**** THE RECORDS ****

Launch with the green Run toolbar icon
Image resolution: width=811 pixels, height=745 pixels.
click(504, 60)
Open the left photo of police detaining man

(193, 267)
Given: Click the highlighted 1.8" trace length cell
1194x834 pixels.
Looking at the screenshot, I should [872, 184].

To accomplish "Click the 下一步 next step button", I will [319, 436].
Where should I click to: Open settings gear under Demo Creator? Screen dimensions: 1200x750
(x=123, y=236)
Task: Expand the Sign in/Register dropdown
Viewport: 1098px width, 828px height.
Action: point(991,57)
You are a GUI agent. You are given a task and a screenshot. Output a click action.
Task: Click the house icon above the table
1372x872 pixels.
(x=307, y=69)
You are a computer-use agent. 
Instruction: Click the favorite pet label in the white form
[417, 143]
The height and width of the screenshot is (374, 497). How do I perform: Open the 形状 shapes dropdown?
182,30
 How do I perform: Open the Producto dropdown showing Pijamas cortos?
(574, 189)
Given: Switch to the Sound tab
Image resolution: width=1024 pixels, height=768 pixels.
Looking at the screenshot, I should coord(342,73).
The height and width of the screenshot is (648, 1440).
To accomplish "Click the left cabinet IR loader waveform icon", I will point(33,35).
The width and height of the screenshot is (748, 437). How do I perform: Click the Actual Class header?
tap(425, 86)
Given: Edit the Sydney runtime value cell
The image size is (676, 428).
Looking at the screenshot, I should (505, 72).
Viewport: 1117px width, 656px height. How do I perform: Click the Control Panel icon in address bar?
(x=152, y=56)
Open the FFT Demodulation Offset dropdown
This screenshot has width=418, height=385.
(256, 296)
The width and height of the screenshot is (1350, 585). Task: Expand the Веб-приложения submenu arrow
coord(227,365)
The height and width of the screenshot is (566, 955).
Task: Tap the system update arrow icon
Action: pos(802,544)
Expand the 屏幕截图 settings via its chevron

****

* [PROBLEM REQUIREMENTS]
Work out how many lines in the listing contain "agent", then write down that number and nothing else.

* [EXERCISE SOLUTION]
2